#### [REQUIRED WORK]
Report every line of the records below that contains the word "will".

#### [DATA EXTRACTS]
§ §

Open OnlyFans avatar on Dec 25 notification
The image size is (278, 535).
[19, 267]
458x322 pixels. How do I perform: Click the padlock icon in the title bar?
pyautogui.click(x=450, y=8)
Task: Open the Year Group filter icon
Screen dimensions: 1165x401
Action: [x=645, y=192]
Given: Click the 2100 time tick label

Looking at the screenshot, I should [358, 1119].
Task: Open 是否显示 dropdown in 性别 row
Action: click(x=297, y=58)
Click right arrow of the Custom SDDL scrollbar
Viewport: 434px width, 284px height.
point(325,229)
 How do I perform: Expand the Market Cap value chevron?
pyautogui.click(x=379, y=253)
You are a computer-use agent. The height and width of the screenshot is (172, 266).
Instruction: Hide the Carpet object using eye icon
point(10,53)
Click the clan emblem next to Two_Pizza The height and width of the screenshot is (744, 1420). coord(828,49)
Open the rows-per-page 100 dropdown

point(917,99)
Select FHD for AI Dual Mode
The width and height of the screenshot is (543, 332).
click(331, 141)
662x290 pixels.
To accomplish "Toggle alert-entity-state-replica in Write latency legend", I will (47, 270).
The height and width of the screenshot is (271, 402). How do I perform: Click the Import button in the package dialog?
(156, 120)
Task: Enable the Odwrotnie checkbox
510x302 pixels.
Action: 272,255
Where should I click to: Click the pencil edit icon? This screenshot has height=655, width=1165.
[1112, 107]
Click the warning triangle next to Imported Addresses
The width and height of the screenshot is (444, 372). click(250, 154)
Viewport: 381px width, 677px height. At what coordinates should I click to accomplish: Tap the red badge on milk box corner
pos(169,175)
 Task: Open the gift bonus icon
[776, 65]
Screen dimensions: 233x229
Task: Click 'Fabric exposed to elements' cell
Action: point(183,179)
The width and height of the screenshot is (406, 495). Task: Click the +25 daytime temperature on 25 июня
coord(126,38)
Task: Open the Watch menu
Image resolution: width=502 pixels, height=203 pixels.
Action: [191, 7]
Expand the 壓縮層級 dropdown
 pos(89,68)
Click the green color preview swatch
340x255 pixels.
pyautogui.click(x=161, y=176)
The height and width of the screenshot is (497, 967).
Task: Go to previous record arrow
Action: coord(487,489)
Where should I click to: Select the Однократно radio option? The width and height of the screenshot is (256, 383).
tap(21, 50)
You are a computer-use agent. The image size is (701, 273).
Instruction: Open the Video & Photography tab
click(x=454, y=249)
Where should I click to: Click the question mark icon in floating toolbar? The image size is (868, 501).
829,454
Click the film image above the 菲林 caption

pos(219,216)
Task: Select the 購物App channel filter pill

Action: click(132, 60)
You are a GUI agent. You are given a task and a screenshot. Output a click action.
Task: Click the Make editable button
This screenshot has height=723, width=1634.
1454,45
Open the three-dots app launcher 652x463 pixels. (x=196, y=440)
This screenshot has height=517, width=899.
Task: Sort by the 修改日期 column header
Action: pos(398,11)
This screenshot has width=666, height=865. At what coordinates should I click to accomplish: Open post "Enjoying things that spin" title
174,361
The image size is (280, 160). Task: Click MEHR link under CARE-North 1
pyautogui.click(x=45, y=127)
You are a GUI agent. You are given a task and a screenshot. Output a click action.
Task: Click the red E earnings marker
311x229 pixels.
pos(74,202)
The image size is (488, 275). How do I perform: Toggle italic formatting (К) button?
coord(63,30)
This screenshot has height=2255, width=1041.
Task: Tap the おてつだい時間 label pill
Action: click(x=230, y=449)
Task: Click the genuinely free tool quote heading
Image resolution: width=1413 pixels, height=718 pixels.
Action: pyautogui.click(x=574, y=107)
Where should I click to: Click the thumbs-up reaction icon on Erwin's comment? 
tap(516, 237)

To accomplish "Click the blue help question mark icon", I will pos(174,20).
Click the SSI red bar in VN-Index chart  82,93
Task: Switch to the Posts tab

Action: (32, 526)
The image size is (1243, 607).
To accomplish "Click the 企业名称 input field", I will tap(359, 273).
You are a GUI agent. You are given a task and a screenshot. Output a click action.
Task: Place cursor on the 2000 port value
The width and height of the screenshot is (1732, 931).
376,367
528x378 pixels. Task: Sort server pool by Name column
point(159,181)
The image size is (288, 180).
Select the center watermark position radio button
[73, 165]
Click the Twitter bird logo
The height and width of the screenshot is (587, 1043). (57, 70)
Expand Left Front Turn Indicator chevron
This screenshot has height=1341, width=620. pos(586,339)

§ §

#### [RESPONSE TO THIS EXERCISE]
To accomplish "Toggle alert-entity-state-replica in Write latency legend", I will (47, 270).
To accomplish "Click the blue help question mark icon", I will pos(174,20).
To accomplish "Click the 企业名称 input field", I will tap(359, 273).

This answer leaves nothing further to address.